Juries are not needed for many routine civil matters. Where critical issues of justice are not at stake or where there is no public interest issue worthy of being tested, a jury is unnecessary. But for those cases which require a jury, it needs to be just, fair-minded and efficient.
In our current system, the experience of many civil claimants with a jury has been less than perfect. Why is that? First, jury trials take longer than judge-alone trials. The jurors need to be vetted, educated about the process and the law, and there is often a lengthy learning curve for complicated evidence. Second, throughout this lengthy process, jurors are pulled out of their regular lives. Unless employers cover jurors’ income while serving, they are not compensated. Eventually, if the case goes on long enough, jurors will receive a paltry sum in exchange for their continued service. Given these circumstances, we should only use jurors in cases where their service is truly needed.
Ontario’s Attorney-General is reviewing the role of civil juries. This effort is to be applauded. Ontario is one of only a few remaining provinces where one party in a personal injury case can insist on a jury trial at the taxpayer’s expense. Most provinces in Canada do not have such easy access to civil juries. England, whose justice system served as the model for our own, has not had civil juries for 30 years.
Insurance companies want to keep the system as it is. Why is this? It is because they benefit from its current design. The complexities of the insurance system, combined with the complexities of the legal system, can overwhelm even the most diligent and well-intentioned juror. Unfortunately, when cases take a long time to try, frustrated jurors may develop a bias against the plaintiff for having started the claim in the first place. Insurers then have a further advantage as the jury is never told the full context in which the case is being heard and the decision is being rendered. The jury is never told that the defendant driver’s case is funded and defended by a large insurance company. The jury is further never told of the hidden $40,000 deductible that applies to the plaintiff’s general damages in motor vehicle cases. This means that the plaintiff may, in fact, end up receiving significantly lower damages than what the jury thinks it has awarded. This situation led Justice F.L. Myers of the Ontario Superior Court to comment in a 2016 decision that “… jury trials in civil cases seem to exist in Ontario solely to keep damages awards low in the interest of insurance companies. … ”
The Ontario government should take steps to effect much-needed changes to the civil jury system. It is possible to provide injury victims with timely and fair access to the civil courts, while decreasing the civil case backlog. The right to a civil jury should be reserved for a small subset of cases, such as those that trigger the public interest or where community values are at stake. Then, when friends and family receive jury notices, I will have no reservations about encouraging them to seize the opportunity to serve as a juror.

————————

WHAT YOU ARE ASKED TO DO:
Reproduce verbatim the passage of the civil jury text, everything from "In our current" down to "is truly needed.". The material after the civil jury text is separate and unrelated to it.

DATASET CONTENT:

————————

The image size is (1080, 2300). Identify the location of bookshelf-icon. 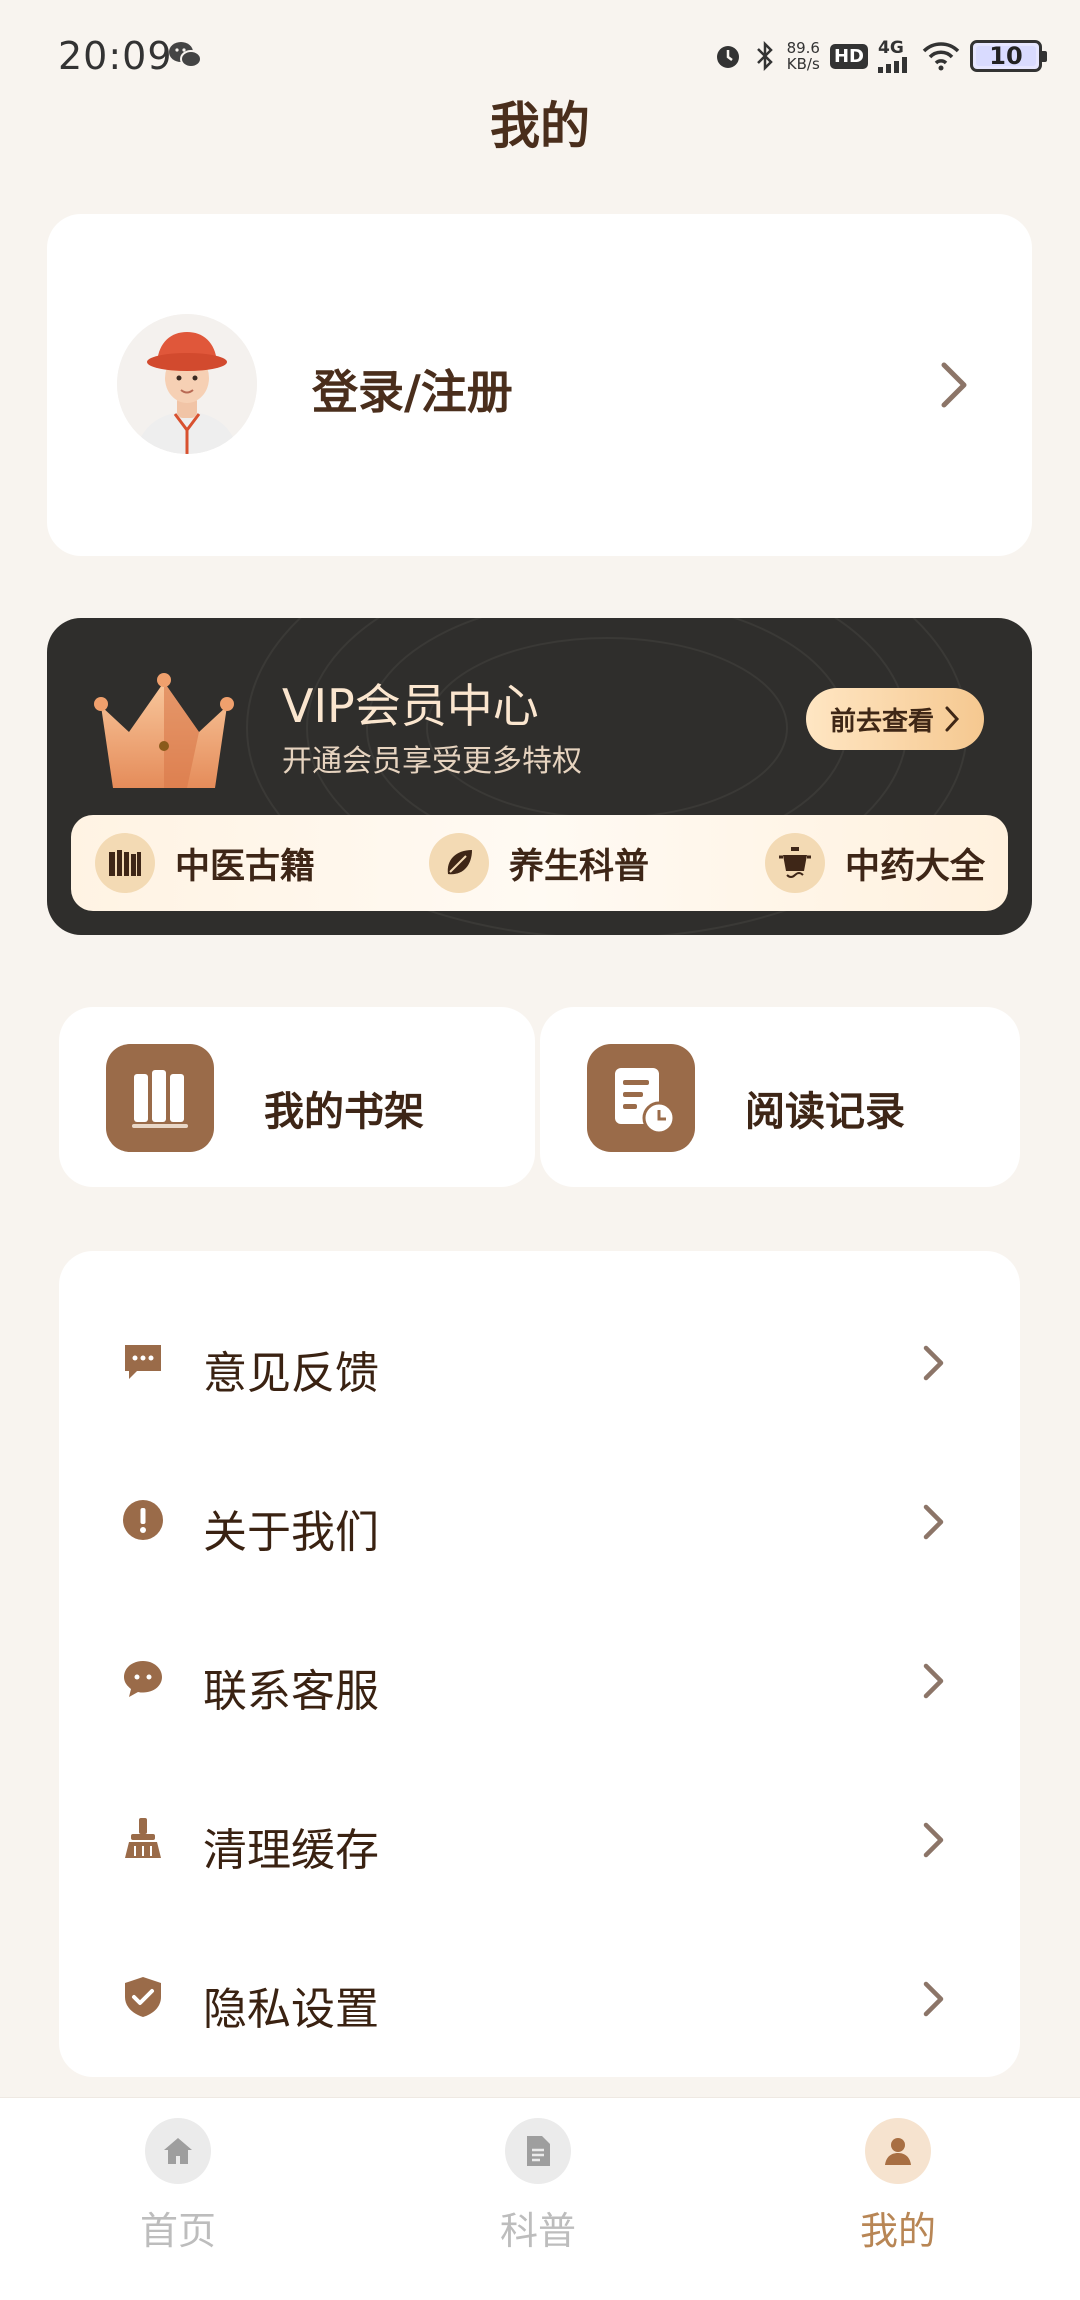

————————

EXERCISE RESULT:
In our current system, the experience of many civil claimants with a jury has been less than perfect. Why is that? First, jury trials take longer than judge-alone trials. The jurors need to be vetted, educated about the process and the law, and there is often a lengthy learning curve for complicated evidence. Second, throughout this lengthy process, jurors are pulled out of their regular lives. Unless employers cover jurors’ income while serving, they are not compensated. Eventually, if the case goes on long enough, jurors will receive a paltry sum in exchange for their continued service. Given these circumstances, we should only use jurors in cases where their service is truly needed.